### DATA EXTRACT
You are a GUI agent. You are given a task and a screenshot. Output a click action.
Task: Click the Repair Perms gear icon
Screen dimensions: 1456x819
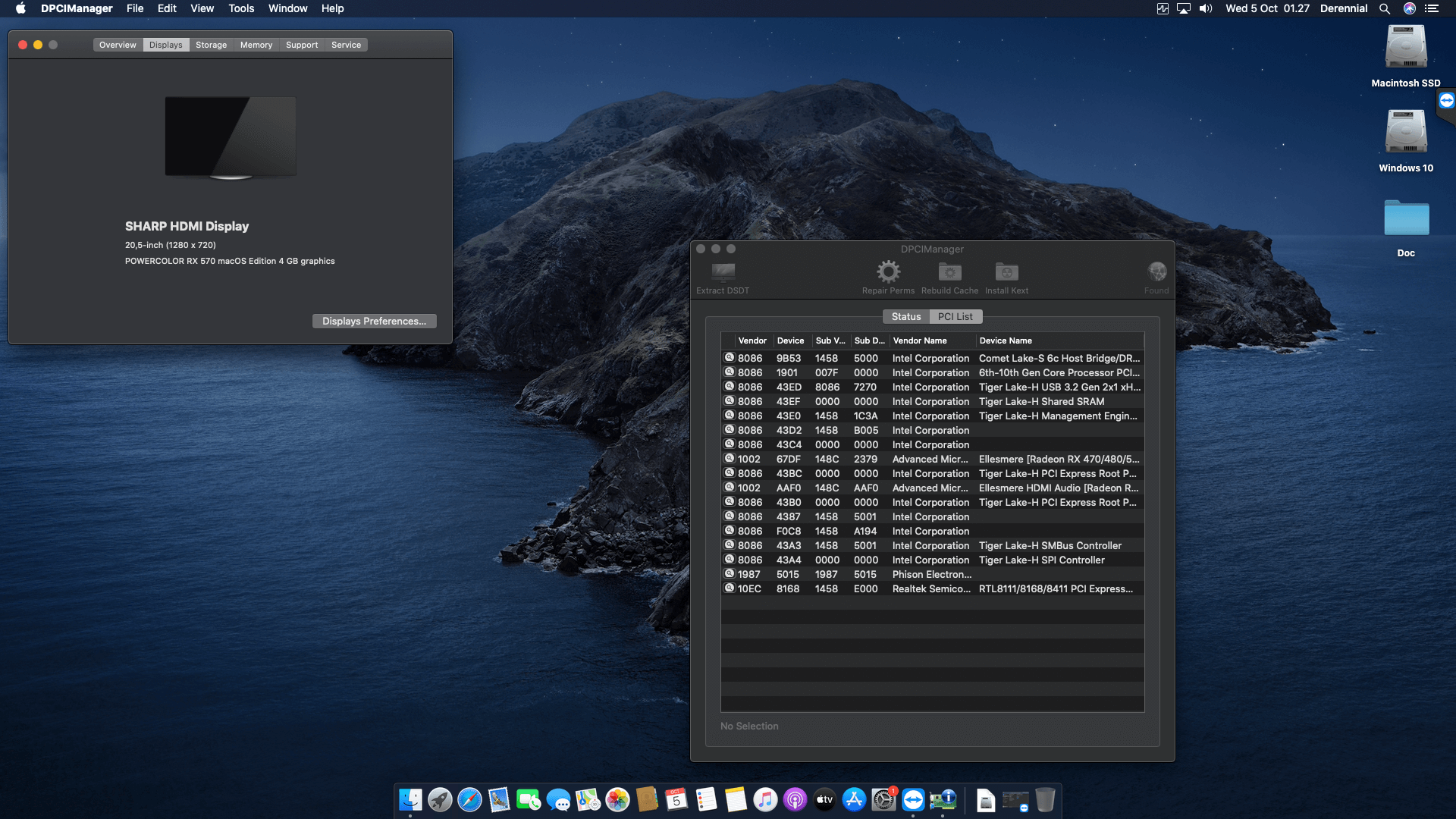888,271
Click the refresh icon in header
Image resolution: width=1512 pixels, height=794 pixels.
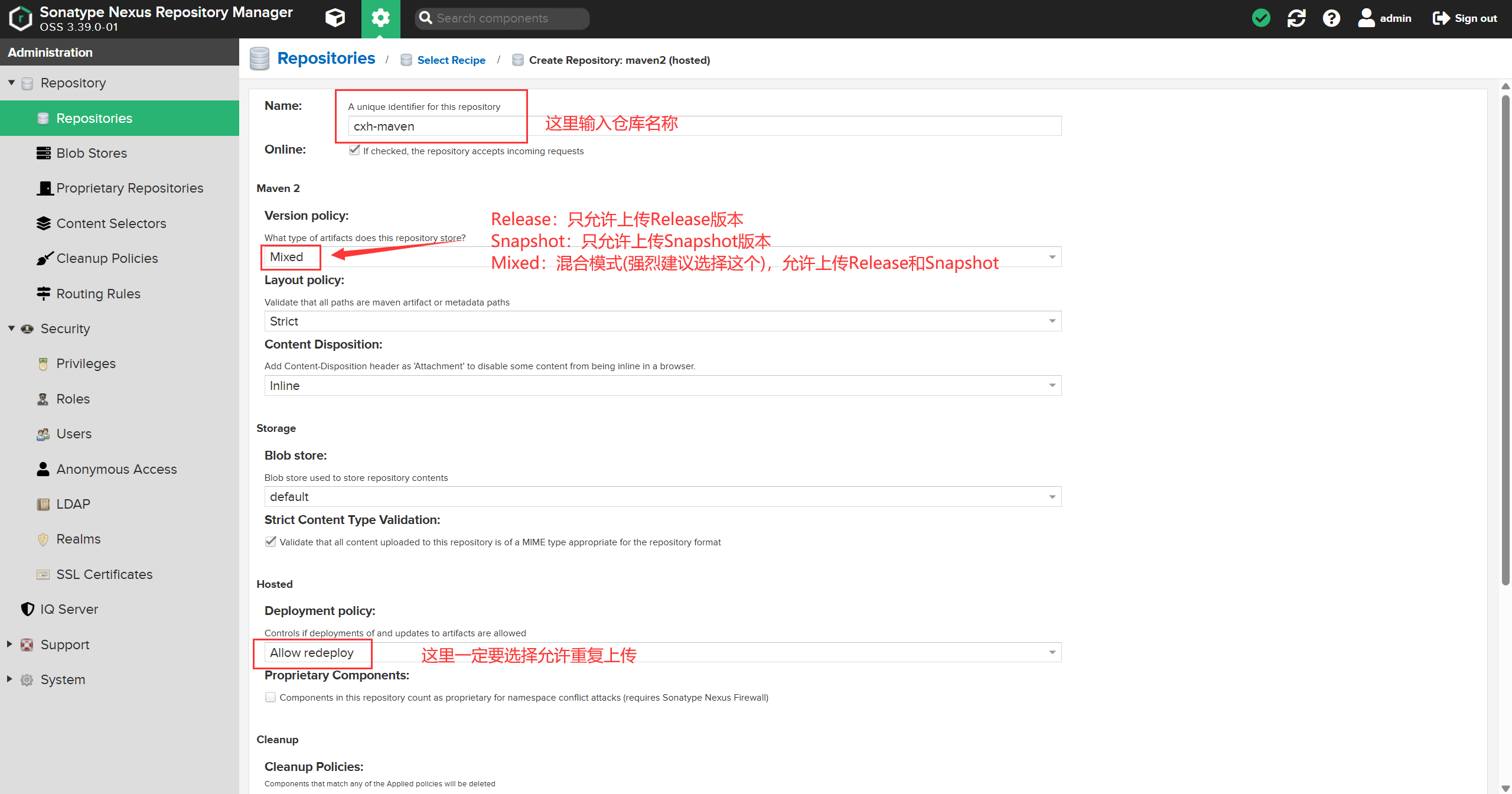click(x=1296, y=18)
* * *
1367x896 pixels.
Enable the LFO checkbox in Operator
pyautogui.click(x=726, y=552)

### WORK INSTRUCTION
Only the number is wanted: how many lines of the material contain the word "icon"?

### REPLY TO THE EXERCISE
2